表一.蛋白质修饰的类型，其主要的细胞功能，和主要的研究方法。

在所有的蛋白质中，将近50％的蛋白被糖基化，或结合多种糖基，在多种多样的生物过程中，从胚胎发育，细胞分裂，到蛋白质结构调控，糖基化都发挥作用。在正常的生理活动和疾病（例如炎症，败血症和癌症）过程中，多种不同蛋白质的糖基化状态发生显著变化。因此，检测蛋白质糖基化的实验，有助于疾病预后和治疗目的的研究。

蛋白糖基化的两个主要类型是N-糖基化（聚糖结合到天冬酰胺）和O-糖基化（聚糖结合到丝氨酸或苏氨酸）。不同于以上讨论的蛋白修饰，糖基化修饰的聚糖种类繁多。蛋白糖基化分析的目的是确定聚糖基，被修饰的蛋白质，或结合的位点。在一般情况下，糖基化分析，可以使用三种不同的方法，概述如图6A：化学或酶解后对释放的聚糖本身的分析，胰蛋白酶消化后对糖肽的定性，或完整的糖蛋白中对聚糖的定性。

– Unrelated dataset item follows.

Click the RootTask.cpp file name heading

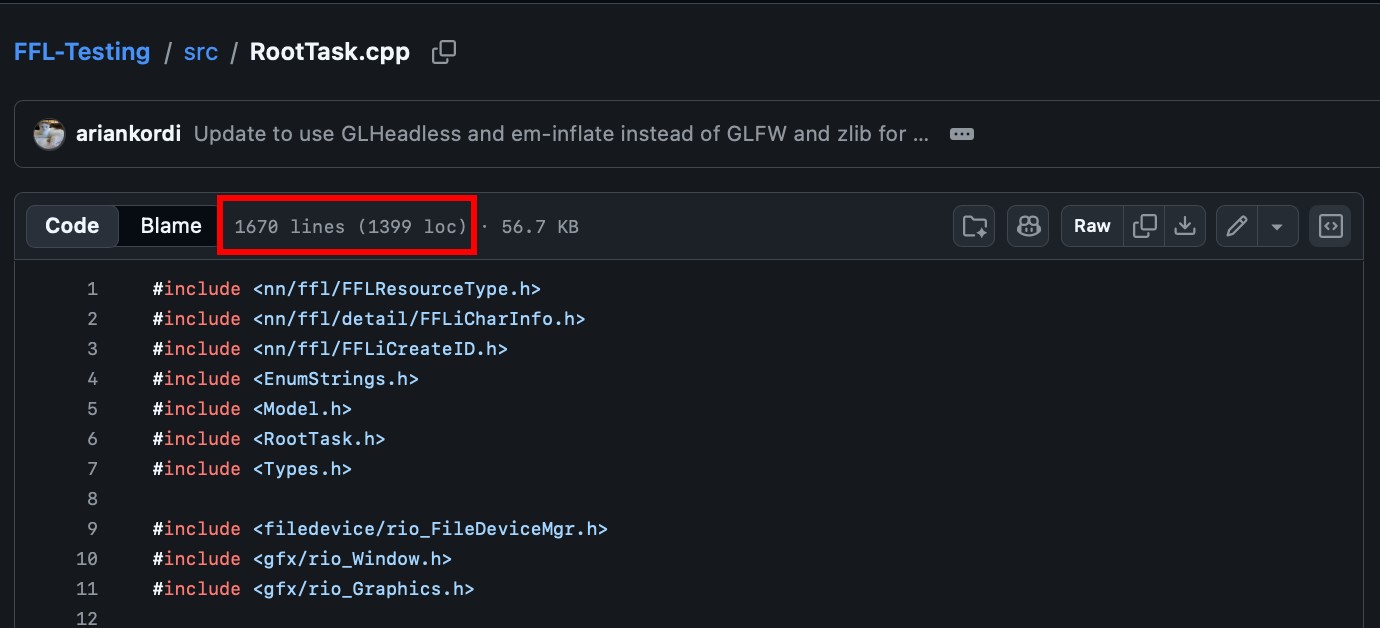click(x=330, y=52)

图6.糖基化可通过质谱测定，以确定特定的修饰聚糖：A,糖基化的质谱测定有三种常用方法：检测完整的蛋白多糖，检测胰蛋白酶消化的产物，或检测释放的和分离的聚糖。B,LC-MS检测小牛血清胎球蛋白，表明Cc5细菌培养的（下图）相比于未经处理的（上图）胎球蛋白的糖基化变化。用胰蛋白酶消化胎球蛋白，然后用LC-MS分析。蓝色正方形代表GlcNAc，红色和绿色的圆形代表Man和Gal,橙色钻石形代表

聚糖分析，可以用质谱分析，有时并用高效液相色谱法。糖蛋白首先经过酶（肽N糖苷酶A或F）或化学（hydazinolysis）方法释放糖基。然后LC/MS直接分析释放的低聚糖。或者，酶或化学裂解产生可以还原型末端被标上荧光标记，然后通过一些可能的HPLC方法，如亲水作用色谱，分析荧光标记的聚糖[19]。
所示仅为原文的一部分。